** DOCUMENT TEXT follows **
BMS joins Merck with plans to whack plants in Ireland

Ireland's liberal tax code continues to attract drugmakers that want to put up a new facility and reap some of those low-tax benefits. But some of the long-term players are cutting back on their extensive manufacturing there. Bristol-Myers Squibb ($BMY), with plans to lay off about 160 workers at two facilities, can now be added to that list.

The New York-based drugmaker gave the bad news to workers there last week, saying it will close down an active pharmaceutical ingredient (API) plant at Cruiserath in North County Dublin and lay off the 130 employees who work there by the end of next year. It will also eliminate one manufacturing line at an API plant in Swords County, eliminating 30 of the 320 employees there, also by the end of 2015. The company said in a statement that it needs to close the 10-year-old Cruiserath facility because of "changing market demand" for some of the products made there. A BMS spokesman declined to specify which products those were, but the BMS website says the plant makes APIs for hypertension, HIV and diabetes medicines. In December, the company sold its share of a 6-year-old diabetes partnership with AstraZeneca ($AZN) for $4.1 billion.
** End of DOCUMENT TEXT **
> [PROMPT] Update the text of the article on Bristol-Myers Squibb's Irish plants from "BMS joins Merck" down to "to that list.", replacing "drugmakers" with "pharmaceutical companies".
** RECORDS SUPPLIED follows **
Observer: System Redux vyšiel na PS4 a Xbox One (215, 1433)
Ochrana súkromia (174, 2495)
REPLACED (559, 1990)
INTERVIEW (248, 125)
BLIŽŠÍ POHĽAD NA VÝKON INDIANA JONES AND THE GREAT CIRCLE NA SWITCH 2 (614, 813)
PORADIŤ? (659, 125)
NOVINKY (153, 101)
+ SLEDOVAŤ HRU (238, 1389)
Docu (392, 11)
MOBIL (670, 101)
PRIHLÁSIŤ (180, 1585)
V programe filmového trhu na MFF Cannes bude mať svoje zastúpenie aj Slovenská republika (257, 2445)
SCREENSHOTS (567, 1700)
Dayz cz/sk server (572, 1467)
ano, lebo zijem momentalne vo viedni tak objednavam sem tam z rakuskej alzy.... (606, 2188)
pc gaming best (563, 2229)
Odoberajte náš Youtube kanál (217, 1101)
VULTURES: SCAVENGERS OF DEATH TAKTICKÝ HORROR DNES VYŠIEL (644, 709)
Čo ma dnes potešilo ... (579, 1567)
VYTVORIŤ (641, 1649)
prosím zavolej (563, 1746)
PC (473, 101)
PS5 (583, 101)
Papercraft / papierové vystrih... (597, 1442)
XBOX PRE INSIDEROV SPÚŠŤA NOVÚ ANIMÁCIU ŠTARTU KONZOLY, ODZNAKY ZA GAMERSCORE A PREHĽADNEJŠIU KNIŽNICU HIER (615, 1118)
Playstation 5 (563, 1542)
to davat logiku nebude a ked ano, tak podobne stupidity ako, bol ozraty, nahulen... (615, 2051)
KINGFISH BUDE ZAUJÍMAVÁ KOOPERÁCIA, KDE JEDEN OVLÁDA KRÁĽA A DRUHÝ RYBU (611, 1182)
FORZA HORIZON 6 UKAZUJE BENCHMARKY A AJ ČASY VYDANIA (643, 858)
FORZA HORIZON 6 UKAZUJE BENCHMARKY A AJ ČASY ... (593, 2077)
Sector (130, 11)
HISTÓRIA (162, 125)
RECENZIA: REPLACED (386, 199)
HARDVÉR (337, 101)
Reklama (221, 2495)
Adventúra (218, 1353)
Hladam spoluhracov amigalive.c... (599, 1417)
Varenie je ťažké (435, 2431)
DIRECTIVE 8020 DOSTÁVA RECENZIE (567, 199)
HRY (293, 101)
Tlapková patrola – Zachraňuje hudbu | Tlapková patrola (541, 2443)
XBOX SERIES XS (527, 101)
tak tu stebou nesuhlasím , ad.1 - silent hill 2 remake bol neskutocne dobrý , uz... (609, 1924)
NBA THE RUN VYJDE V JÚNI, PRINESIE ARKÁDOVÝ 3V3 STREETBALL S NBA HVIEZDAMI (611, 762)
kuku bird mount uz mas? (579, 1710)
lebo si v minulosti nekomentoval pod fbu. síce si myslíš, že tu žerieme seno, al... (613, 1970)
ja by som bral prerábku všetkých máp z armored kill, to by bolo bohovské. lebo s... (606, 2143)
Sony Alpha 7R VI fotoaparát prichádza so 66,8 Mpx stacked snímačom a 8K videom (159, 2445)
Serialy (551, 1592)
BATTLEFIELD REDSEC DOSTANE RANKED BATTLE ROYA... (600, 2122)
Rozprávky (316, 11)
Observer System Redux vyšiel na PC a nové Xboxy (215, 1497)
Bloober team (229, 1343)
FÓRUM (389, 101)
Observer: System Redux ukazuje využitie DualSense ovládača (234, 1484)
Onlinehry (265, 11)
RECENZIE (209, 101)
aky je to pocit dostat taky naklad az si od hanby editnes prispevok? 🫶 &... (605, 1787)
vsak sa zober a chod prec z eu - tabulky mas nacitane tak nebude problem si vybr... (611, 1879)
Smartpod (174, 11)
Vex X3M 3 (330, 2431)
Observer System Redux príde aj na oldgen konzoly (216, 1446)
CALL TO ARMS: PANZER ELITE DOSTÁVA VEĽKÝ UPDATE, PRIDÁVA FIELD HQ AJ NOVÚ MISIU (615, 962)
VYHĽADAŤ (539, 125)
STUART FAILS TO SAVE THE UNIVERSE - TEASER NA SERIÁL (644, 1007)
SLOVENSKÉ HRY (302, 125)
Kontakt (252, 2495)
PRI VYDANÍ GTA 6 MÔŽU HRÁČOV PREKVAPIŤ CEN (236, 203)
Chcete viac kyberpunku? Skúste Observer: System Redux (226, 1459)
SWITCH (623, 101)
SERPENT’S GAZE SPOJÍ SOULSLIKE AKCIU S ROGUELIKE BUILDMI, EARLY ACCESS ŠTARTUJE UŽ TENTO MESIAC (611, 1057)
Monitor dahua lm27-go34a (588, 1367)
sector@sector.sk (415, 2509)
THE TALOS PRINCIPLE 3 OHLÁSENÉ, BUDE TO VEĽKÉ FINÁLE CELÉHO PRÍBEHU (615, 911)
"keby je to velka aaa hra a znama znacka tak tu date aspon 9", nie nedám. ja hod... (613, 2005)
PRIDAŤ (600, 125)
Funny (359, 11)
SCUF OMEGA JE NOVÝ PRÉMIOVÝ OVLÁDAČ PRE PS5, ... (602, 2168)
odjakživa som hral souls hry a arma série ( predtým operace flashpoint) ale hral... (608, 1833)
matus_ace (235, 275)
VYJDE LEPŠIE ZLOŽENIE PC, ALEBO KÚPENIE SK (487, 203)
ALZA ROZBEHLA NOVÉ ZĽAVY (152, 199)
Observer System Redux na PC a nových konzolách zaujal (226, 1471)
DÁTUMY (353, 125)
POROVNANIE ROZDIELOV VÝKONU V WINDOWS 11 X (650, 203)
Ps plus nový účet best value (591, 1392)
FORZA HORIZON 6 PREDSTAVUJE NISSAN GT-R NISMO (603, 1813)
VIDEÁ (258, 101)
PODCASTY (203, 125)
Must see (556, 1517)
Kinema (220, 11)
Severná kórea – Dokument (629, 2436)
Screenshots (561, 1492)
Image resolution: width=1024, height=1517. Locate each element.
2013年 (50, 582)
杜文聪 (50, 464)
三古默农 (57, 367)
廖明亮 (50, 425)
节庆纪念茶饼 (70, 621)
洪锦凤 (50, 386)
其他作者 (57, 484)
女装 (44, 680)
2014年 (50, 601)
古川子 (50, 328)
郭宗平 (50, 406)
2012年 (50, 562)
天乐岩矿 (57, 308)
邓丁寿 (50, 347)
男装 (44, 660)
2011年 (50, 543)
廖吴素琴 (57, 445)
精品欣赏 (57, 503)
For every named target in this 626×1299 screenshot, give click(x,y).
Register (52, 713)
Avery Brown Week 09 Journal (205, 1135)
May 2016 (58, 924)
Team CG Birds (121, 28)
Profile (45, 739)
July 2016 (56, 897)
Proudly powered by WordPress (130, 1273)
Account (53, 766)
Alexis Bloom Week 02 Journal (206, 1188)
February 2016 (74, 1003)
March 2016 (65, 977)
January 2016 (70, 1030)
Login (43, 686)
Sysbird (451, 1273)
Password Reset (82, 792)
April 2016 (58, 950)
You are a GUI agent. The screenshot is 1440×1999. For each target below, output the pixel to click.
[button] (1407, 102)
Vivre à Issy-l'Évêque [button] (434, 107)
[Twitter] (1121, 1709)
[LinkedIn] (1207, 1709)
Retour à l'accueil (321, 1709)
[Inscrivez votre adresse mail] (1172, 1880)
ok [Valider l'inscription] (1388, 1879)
** End of RECORDS SUPPLIED **
> [REPLY]
BMS joins Merck with plans to whack plants in Ireland

Ireland's liberal tax code continues to attract pharmaceutical companies that want to put up a new facility and reap some of those low-tax benefits. But some of the long-term players are cutting back on their extensive manufacturing there. Bristol-Myers Squibb ($BMY), with plans to lay off about 160 workers at two facilities, can now be added to that list.